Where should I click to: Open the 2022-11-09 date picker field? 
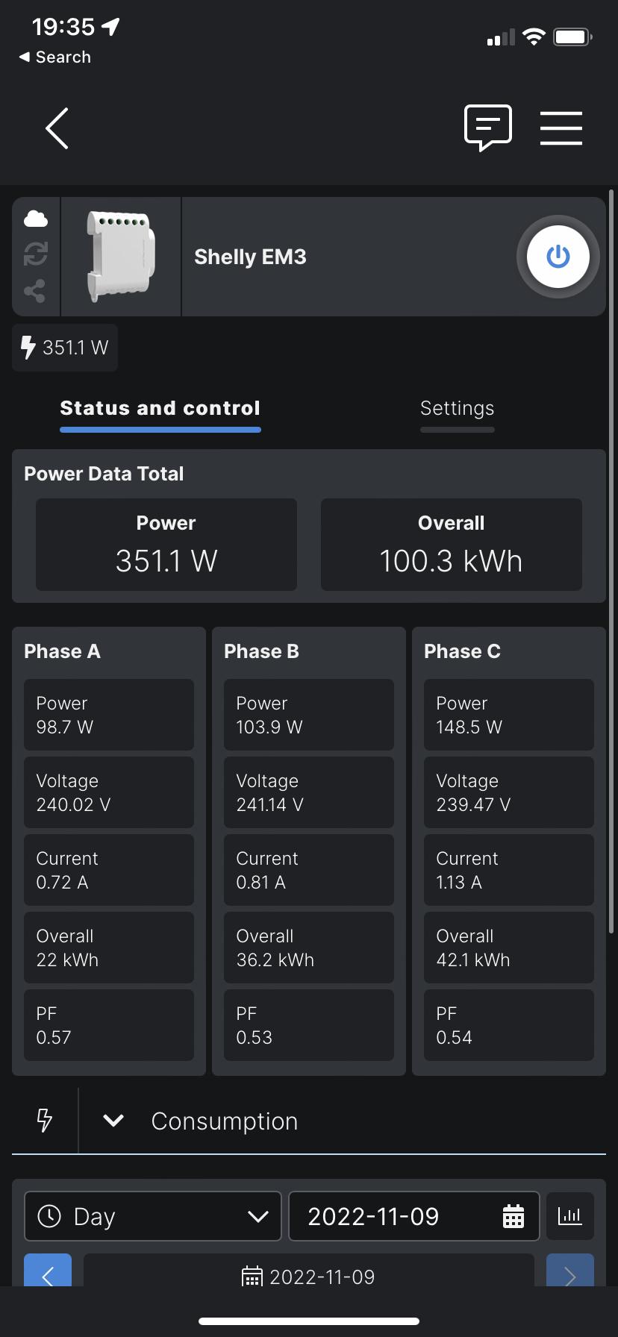point(413,1216)
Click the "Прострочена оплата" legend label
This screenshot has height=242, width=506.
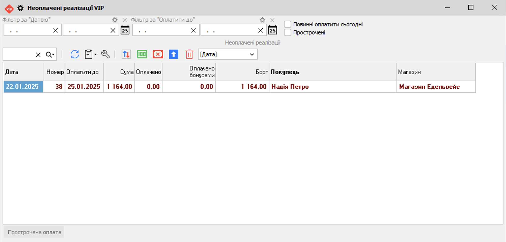click(x=34, y=232)
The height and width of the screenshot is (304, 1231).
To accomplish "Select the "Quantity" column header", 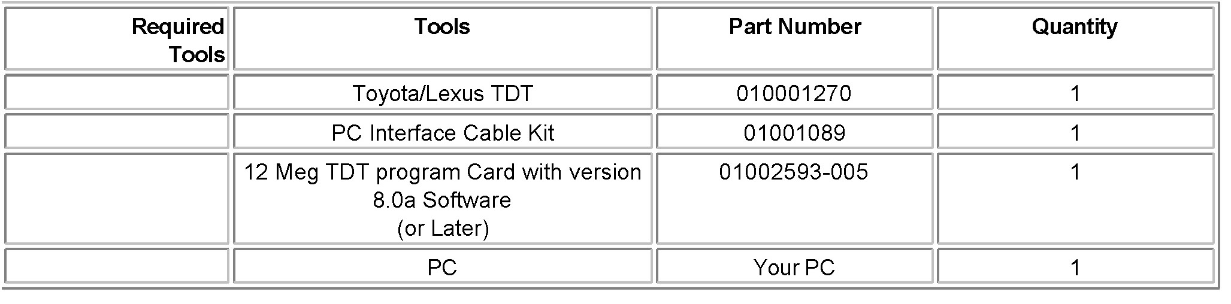I will pyautogui.click(x=1074, y=26).
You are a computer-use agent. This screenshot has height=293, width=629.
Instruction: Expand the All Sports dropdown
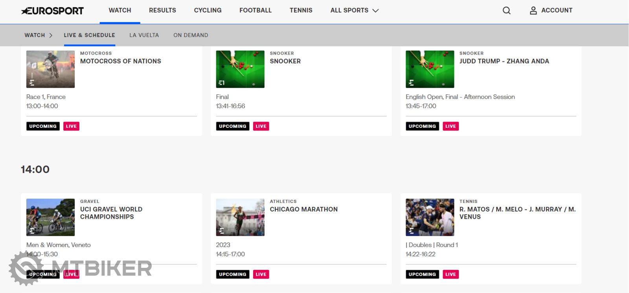point(354,11)
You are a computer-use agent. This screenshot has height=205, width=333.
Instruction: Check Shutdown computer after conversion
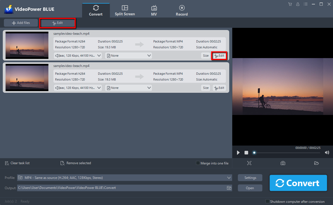pos(267,201)
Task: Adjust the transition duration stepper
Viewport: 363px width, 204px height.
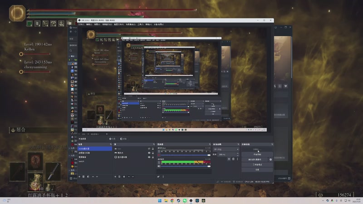Action: coord(237,154)
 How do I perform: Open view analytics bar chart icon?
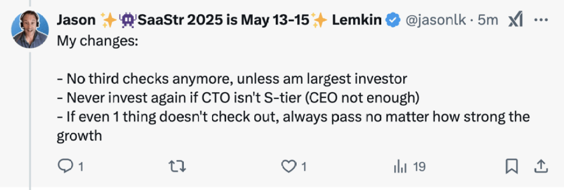pos(401,167)
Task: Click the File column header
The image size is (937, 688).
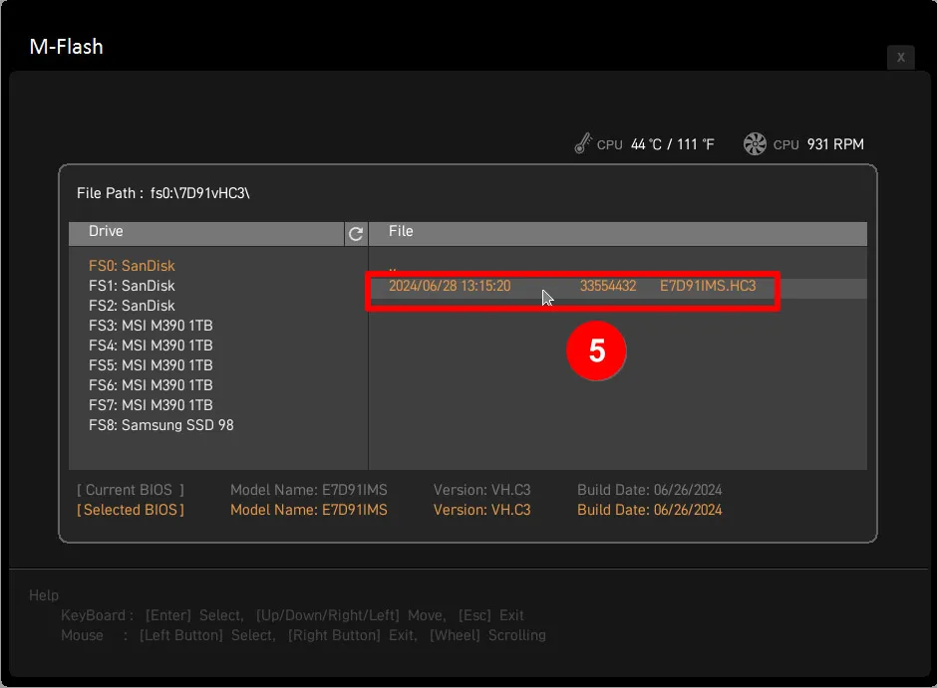Action: point(401,232)
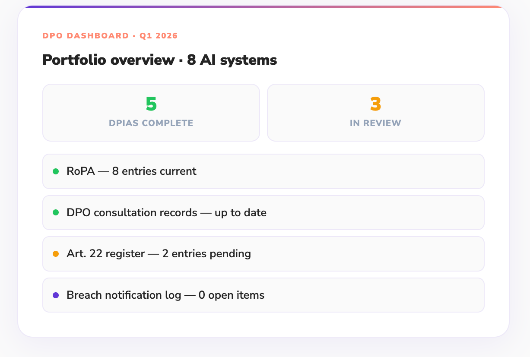Select the "IN REVIEW" caption
The image size is (530, 357).
pyautogui.click(x=375, y=123)
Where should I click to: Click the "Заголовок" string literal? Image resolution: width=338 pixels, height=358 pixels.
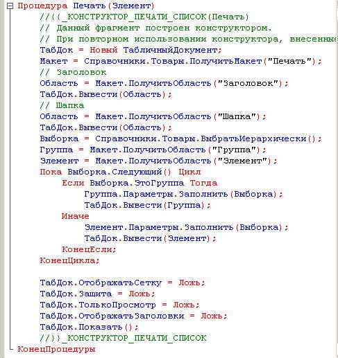click(248, 83)
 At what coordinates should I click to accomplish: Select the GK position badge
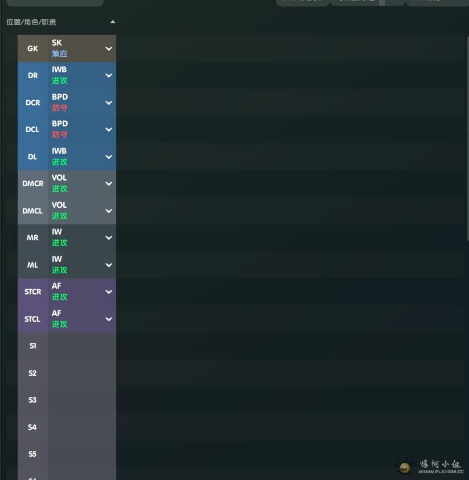coord(32,48)
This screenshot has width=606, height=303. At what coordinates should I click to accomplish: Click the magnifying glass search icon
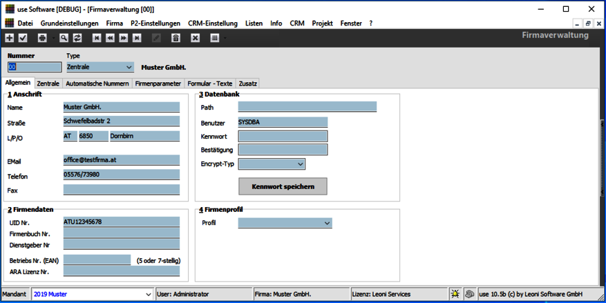click(x=64, y=38)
......
WHAT IS NEEDED: Nothing should appear in the answer except the lines from the first line of the data through the line holding "The height and", exactly as written, with pictures left out.

WRITTEN SOLUTION:
Where should I click to: Open the 2022-11-09 date picker field? 
point(413,1216)
Click the "Прострочена оплата" legend label
This screenshot has height=242, width=506.
click(x=34, y=232)
The height and width of the screenshot is (304, 1231).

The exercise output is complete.